In the 1960s, Smith’s tremendous creative energy and increased financial resources led to an outpouring of monumentally-scaled sculptures with which he famously filled the fields around his Bolton Landing home and studio. In 1961, he began his celebrated Cubi and Zig series of monumental, geometric stainless steel and painted steel sculptures. When Smith died suddenly at the age of 59 in a tragic car accident in 1965, he was at the height of his creative powers. He left behind an expansive, complex, and powerful body of work that continues to exert influence upon younger generations of artists today.
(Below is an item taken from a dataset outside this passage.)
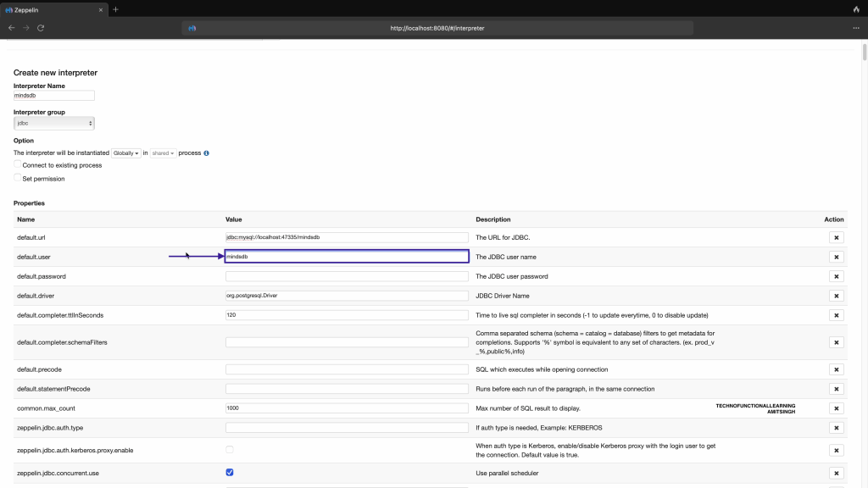Click the info icon next to process

206,153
Works by David Smith reside in scores of major museum collections worldwide. The Museum of Modern Art and The Whitney Museum of American Art, New York NY; The Tate Gallery, London, England; and the National Gallery of Art, Washington, are a few of the institutions that have comprehensive collections of Smith’s work. The Storm King Art Center in Windsor NY, possesses one of the most significant institutional holdings of works by the artist. Of these 14 important sculptures, all but one entered the collection soon after Storm King’s co-founder Ralph E. Ogden visited Bolton Landing in 1967, two years after the artist’s death. Ogden, inspired by Smith’s installation of his sculpture in the fields around his home and studio, acquired thirteen works that formed the basis of the outdoor sculpture park.
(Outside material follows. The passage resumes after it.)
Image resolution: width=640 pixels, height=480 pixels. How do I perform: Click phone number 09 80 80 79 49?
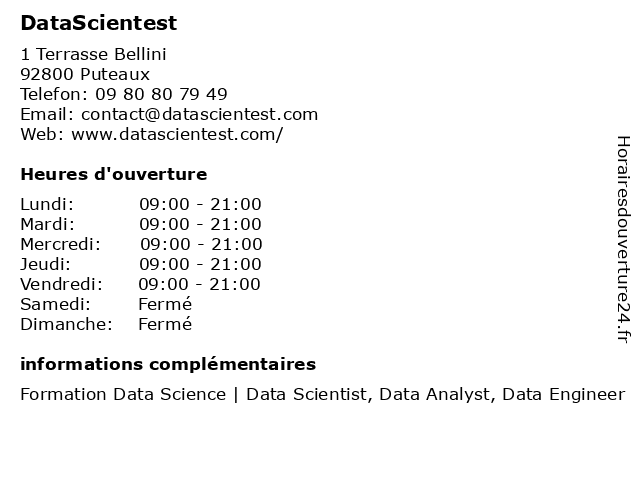pyautogui.click(x=161, y=94)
Exhibitions devoted to the artist’s sculptures, paintings, and drawings have been presented internationally since the 1950s. Smith represented the United States at the São Paulo Biennale in 1951, and at La Biennale di Venezia in 1954 and 1958. The Museum of Modern Art presented his first retrospective in 1957. His work was included in Documenta II in 1959, and Documenta III in 1964. In 1962, at the invitation of Giovanni Carandente and the Italian government, Smith went to Voltri, near Genoa, Italy, and executed 27 sculptures for the Spoleto festival. Dozens of Smith retrospectives have been mounted in the decades since, including shows at the Guggenheim Museum, New York (1969); the National Gallery of Art, Washington (1982); Sezon Museum of Art, Tokyo, Japan (1994); MNCA, Reina Sofía, Madrid, Spain (1996); and Storm King Art Center, New York NY (1997 – 1999).
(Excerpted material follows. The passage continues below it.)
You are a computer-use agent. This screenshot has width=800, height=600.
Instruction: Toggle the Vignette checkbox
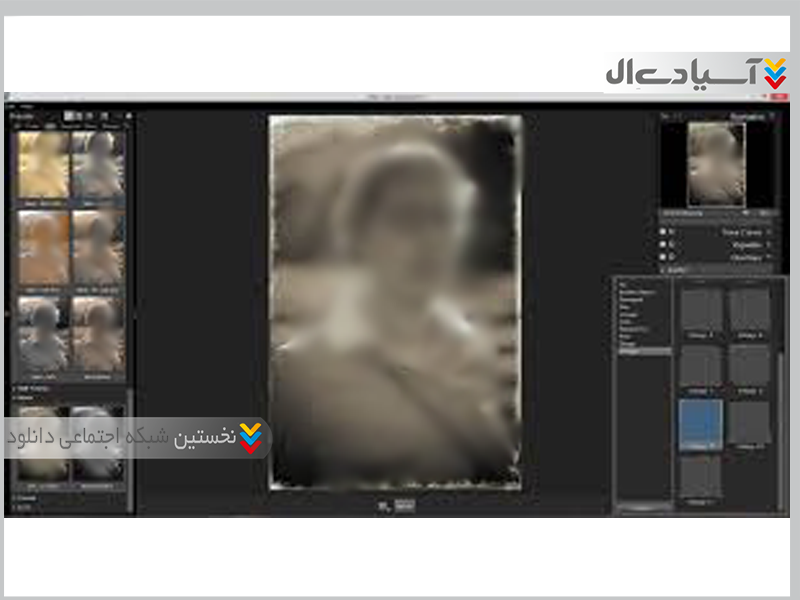663,244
A David Smith centennial exhibition was organized by the Solomon R. Guggenheim Museum in 2006, and traveled to the Centre Pompidou, Paris, France, and Tate Modern, London, England (2006 – 2007). In 2011 – 2012, the exhibition ‘David Smith: Cubes and Anarchy’, organized by the LACMA Los Angeles County Museum of Art, Los Angeles CA traveled to the Wexner Center for the Arts, Columbus OH; and the Whitney Museum of American Art, New York NY. In 2014, the artist’s work was the subject of the solo exhibition ‘Raw Color: The Circles of David Smith’, at The Clark in Williamstown MA, and Smith’s sculpture and drawing is currently featured in the Hirshhorn Museum and Sculpture Garden’s exhibition, Marvelous Objects: Surrealist Sculpture, in Washington, D.C.